Commissioner Kathy Bryant remarked, “I think that if we all look back, probably should have had them come back sooner than later. Quite frankly, there is a lot of revenue that could have been generated that we did not generate because of the boom in our construction and real estate industry and all the growth that we’ve seen.”

While discussing the needs for many repairs and expansions at local schools, Commissioner Craig Curry said that he believes home builders won’t be the only ones needed to shoulder the financial burden of bringing schools up to par – but also more collections will likely be needed through sales tax. “I think it’s going to take the half-cent sales tax, I think it’s going to take bond issue money, and the impact fee in order to get this problem straightened out,” said Curry. “1,000 people a day, estimated, are coming into Florida. A good portion of them are coming into Marion County and I’m not exactly sure how you stop that.” Curry also indicated that half of Marion County schools are now over 50 years old, and an additional one-third are at least 30 years old.

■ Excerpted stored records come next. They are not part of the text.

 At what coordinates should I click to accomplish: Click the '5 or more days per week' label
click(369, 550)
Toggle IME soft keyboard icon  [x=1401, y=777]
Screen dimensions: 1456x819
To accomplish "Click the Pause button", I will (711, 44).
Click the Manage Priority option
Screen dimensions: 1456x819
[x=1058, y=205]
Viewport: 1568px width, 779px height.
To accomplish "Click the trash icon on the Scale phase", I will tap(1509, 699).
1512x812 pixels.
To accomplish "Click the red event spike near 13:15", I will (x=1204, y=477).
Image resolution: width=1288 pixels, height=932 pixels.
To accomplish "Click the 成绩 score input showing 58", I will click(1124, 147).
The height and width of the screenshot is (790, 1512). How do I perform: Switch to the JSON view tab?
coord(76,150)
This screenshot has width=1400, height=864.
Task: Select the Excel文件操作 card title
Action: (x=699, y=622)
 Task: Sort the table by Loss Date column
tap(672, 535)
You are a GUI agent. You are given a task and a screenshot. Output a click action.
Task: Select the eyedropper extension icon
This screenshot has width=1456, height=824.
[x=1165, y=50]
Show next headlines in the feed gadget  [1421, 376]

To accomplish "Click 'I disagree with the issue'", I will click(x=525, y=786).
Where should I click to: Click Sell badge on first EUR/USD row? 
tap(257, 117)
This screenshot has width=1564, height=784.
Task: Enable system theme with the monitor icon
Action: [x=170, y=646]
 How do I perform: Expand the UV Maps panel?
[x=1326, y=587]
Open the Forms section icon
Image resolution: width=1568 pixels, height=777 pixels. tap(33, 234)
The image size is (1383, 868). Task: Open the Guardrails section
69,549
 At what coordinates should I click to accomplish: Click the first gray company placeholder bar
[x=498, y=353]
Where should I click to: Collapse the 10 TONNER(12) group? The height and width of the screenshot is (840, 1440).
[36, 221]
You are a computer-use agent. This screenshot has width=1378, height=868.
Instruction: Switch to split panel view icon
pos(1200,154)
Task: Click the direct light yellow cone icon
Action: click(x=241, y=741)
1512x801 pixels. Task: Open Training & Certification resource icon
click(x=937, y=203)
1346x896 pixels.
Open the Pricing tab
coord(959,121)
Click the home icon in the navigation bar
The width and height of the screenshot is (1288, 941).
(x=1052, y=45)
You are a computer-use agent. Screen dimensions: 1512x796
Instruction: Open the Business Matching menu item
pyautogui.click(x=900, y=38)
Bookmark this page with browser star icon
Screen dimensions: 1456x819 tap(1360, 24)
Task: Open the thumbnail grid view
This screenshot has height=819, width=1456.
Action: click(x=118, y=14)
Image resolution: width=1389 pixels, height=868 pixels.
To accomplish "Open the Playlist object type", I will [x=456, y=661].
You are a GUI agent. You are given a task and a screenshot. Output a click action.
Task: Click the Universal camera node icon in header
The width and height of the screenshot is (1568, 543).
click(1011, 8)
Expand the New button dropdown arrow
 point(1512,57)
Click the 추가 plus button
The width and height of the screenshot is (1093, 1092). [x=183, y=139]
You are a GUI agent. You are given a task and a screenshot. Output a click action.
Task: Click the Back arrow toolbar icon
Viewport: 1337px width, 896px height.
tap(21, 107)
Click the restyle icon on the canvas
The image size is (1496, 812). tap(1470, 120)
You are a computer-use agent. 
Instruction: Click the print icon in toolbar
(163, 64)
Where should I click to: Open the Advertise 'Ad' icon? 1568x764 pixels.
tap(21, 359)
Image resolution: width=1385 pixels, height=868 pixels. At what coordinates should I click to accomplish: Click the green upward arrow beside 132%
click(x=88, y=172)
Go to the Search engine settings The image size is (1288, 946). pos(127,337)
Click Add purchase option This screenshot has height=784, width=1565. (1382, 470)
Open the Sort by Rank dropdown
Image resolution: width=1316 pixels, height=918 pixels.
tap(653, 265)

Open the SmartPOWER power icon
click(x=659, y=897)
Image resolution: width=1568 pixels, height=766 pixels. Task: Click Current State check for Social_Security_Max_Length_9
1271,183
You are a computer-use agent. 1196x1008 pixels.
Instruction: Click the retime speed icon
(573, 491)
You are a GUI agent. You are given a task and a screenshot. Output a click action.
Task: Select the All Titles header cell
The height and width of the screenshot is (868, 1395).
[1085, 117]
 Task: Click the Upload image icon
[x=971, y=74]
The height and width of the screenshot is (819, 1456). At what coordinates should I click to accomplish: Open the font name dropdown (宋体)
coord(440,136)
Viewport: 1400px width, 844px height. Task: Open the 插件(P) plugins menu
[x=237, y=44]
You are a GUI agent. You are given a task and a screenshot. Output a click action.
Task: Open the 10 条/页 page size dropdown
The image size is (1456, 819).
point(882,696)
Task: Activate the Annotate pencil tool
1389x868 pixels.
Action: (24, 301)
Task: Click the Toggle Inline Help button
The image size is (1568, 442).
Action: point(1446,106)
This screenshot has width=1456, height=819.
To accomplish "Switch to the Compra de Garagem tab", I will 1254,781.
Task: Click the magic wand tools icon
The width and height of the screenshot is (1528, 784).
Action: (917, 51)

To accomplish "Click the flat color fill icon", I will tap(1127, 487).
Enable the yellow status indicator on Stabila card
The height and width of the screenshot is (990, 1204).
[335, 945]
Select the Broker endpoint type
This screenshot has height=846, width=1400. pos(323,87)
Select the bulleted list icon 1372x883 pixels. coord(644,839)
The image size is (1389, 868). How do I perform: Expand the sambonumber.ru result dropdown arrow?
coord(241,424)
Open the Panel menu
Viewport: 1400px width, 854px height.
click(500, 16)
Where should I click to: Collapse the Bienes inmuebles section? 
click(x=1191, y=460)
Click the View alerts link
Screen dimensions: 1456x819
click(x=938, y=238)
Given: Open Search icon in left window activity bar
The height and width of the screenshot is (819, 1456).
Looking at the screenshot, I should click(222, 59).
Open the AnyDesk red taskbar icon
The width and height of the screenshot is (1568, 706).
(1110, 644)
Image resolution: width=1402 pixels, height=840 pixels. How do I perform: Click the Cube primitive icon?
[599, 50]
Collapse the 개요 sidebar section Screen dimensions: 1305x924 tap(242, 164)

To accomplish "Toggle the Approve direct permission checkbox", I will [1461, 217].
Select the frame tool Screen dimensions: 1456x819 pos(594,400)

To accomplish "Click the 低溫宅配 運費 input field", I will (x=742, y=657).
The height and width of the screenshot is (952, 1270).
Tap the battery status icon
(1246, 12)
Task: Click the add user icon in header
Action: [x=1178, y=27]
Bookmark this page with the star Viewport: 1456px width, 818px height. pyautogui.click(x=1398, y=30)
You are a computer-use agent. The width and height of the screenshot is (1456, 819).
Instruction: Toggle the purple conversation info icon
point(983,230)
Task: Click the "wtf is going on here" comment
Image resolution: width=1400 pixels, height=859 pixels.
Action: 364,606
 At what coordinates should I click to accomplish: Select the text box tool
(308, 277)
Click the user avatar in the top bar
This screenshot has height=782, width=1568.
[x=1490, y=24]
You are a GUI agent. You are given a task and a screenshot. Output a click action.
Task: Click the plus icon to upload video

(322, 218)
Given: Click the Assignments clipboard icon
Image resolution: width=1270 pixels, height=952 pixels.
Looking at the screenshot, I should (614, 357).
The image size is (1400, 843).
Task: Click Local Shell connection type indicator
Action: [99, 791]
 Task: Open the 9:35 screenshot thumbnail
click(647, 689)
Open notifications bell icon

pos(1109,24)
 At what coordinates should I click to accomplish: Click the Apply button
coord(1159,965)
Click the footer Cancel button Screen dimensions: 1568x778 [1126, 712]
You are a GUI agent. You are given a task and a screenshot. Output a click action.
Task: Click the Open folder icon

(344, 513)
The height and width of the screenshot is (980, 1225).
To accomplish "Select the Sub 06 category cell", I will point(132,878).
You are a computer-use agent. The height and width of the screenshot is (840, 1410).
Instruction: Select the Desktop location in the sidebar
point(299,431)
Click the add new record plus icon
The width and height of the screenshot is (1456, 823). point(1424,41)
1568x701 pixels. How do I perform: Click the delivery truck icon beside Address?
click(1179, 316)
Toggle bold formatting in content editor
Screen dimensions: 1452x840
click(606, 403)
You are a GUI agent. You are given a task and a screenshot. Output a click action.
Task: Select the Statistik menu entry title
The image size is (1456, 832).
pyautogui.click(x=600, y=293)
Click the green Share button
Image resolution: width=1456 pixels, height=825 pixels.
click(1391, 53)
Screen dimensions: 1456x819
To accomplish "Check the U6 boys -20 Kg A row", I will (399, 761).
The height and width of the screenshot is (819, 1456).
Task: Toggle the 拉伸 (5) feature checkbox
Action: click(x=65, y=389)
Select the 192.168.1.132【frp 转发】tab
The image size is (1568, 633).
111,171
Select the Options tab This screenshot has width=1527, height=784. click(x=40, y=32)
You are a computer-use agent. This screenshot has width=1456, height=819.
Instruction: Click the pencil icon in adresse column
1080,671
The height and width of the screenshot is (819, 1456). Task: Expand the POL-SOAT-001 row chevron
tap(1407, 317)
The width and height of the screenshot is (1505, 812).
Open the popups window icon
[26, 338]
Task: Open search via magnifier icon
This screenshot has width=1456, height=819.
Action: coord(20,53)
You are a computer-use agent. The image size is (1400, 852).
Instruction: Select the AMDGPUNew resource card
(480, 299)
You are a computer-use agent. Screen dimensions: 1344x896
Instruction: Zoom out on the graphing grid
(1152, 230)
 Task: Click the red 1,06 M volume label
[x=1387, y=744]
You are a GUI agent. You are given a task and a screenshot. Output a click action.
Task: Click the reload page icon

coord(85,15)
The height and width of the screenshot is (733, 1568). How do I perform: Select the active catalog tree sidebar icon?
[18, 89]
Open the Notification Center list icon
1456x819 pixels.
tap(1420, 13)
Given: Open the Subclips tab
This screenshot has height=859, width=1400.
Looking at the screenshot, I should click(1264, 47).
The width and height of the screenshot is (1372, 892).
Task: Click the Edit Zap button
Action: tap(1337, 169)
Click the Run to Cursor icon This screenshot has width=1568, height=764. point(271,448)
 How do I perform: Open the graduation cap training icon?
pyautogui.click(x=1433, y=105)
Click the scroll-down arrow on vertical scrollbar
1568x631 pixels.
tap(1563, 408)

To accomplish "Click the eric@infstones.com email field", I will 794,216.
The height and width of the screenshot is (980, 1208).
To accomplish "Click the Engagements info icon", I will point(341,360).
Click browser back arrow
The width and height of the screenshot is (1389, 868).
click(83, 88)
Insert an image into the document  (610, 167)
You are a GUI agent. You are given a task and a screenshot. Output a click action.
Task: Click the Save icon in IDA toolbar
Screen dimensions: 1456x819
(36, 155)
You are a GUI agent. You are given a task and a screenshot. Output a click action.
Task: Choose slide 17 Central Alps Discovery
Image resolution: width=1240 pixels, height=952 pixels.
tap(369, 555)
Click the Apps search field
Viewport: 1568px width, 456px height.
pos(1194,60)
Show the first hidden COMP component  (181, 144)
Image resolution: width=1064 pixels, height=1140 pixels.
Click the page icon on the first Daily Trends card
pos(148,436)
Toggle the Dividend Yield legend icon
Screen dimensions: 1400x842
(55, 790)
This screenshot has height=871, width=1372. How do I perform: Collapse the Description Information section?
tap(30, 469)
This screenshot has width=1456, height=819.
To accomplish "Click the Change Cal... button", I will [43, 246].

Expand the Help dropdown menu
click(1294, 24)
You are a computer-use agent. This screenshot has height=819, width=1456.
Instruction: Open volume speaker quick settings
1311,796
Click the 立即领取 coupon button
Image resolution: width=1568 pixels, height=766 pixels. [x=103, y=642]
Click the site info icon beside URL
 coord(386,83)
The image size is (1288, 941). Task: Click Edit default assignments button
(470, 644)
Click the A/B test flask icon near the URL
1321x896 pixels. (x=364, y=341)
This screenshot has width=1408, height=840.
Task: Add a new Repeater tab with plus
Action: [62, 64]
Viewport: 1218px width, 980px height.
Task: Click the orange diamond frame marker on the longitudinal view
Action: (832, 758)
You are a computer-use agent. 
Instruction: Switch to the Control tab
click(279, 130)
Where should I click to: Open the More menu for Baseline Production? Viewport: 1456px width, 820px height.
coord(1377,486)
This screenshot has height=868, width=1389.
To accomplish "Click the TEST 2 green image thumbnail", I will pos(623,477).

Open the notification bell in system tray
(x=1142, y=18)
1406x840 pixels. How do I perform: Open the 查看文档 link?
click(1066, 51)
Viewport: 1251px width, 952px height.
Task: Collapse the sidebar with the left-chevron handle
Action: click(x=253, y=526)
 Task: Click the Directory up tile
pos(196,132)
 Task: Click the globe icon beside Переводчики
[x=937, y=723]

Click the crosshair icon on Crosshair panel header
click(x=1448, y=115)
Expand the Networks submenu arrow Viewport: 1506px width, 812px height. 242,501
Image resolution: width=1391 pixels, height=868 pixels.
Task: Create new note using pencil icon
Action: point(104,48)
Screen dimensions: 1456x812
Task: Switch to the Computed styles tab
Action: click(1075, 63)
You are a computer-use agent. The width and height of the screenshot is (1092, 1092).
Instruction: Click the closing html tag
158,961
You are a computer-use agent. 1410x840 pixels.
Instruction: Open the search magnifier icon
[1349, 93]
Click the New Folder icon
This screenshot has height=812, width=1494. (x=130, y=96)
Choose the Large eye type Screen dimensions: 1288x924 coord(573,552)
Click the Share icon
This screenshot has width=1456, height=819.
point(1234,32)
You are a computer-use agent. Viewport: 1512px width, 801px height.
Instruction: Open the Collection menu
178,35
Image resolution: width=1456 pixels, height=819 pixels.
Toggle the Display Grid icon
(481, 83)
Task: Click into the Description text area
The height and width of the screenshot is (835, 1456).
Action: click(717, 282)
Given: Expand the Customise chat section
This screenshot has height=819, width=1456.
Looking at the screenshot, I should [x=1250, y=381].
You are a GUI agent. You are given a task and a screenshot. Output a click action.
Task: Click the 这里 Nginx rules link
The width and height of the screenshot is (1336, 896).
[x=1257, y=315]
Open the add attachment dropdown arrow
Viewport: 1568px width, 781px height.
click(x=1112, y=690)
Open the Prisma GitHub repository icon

(Thoughts? Have your letter to the editor published here!)

Why on earth was there a 13-year hiatus?

On the topic of the long-term absence of impact fees, Marion County Commissioner Michelle Stone made her position clear. Stone said that it is up to the Marion County School officials to decide when these fees are needed – not the Board of County Commissioners. While addressing officials from Marion County Public Schools during the meeting, Commissioner Stone stated “It’s not this board’s place to tell you when to turn on impact fees, and I’d like it to be on the record.” Stone went on, “This board does not tell you when you should put your impact fees on, and when you should turn them off.”

Residents of Marion County are likely more preoccupied with the pressing challenges now facing public schools and the looming financial implications, rather than who the blame gets passed off to. Many would have appreciated any elected official, at any level of government, taking a proactive stance on this matter over the past decade or more, given the absence of any contribution from developers towards mitigating the strain on schools. Marion County Commissioners earn over $90,000 per year and their website broadly describes their responsibilities as “to provide for the safety and welfare of all Marion County residents.” Don’t expect them to keep an eye on how the influx of new housing developments could impact public school infrastructure, though. That’s simply not their job.

(Thoughts? Have your letter to the editor published here!)


  1. Sarah Dennis on March 14, 2024 at 10:47 am

    I for one as a citizen of Marion County do not understand how this was not brought up and brought back sooner with all the boom of developing over the past few years. If the school board is saying they need new schools and they need more funding, the past three years they could’ve been funded tremendously by these impact fees instead of now asking for more sales tax dollars. Time to be proactive people and not a little too late.

  2. Amy Davis on March 14, 2024 at 6:59 pm

    I sent emails to county commissioners years ago when I realized how much less are impact fees are compared to other counties. Two years ago, Hillsborough County was $16,000. Our warehouse impact fee is also very little, thus all the warehouses with no funding for roads into and out of the warehouse. They were aware of the issue, but chose not to address it and are now pointing the finger at someone else. As a life long resident of Marion County I am disappointed in how little our county commissioners care about our county, but they don’t mind that $90,000 a year for a part time job. Maybe they need a reduction in their salary and that can go towards the impact fees they missed out on during the construction boom of the last few years.